* [Supplied entries]:
------------------------------------------------

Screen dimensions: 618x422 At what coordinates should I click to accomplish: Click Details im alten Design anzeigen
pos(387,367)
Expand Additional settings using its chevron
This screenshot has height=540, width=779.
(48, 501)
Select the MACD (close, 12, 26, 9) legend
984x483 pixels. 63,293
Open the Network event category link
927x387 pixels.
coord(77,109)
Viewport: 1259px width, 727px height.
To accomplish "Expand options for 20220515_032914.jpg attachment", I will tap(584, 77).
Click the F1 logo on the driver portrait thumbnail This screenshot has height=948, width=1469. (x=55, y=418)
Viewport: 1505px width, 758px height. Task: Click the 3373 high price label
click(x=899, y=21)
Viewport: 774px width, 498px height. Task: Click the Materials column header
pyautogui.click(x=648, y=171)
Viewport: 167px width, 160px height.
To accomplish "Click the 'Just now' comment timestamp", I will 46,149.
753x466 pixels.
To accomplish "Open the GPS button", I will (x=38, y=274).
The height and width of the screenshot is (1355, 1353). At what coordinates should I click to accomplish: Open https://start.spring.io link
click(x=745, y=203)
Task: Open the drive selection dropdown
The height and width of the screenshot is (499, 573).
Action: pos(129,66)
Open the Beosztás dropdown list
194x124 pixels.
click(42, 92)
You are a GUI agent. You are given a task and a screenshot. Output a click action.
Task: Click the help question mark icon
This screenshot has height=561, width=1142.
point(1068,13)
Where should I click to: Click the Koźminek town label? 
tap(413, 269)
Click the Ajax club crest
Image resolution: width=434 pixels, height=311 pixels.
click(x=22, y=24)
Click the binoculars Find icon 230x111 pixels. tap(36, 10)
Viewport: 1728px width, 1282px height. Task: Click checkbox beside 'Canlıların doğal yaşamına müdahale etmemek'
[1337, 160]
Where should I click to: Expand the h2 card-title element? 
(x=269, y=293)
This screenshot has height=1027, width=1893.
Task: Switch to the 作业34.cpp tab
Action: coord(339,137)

------------------------------------------------

* [Problem to solve]:
For this task, write out exactly the lines of the entries above, starting at the line with "Task: Click the help question mark icon" and ending at the line with "Click the binoculars", both included, and no others.

* [Task output]:
Task: Click the help question mark icon
This screenshot has height=561, width=1142.
point(1068,13)
Where should I click to: Click the Koźminek town label? 
tap(413, 269)
Click the Ajax club crest
Image resolution: width=434 pixels, height=311 pixels.
click(x=22, y=24)
Click the binoculars Find icon 230x111 pixels. tap(36, 10)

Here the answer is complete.